What the task requires: Return all lines in the data where the string "agent" can be found.

Source data:

::::

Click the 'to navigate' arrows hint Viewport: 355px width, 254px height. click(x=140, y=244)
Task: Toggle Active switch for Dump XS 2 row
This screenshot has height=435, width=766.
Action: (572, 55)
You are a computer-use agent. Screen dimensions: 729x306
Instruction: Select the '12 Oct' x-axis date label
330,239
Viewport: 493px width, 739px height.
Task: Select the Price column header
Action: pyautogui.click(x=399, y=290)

::::

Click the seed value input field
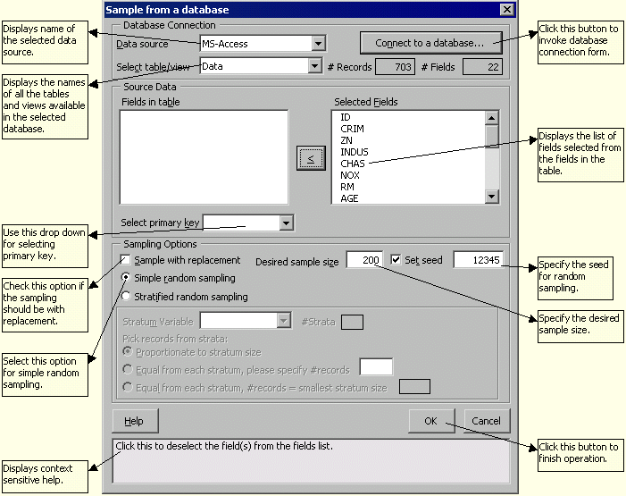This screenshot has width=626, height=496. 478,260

::::

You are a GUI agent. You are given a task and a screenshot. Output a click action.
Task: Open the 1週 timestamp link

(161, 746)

::::

Expected answer:
You are a computer-use agent. Screen dimensions: 729x306
You are a GUI agent. You are given a task and a screenshot. Output a click action.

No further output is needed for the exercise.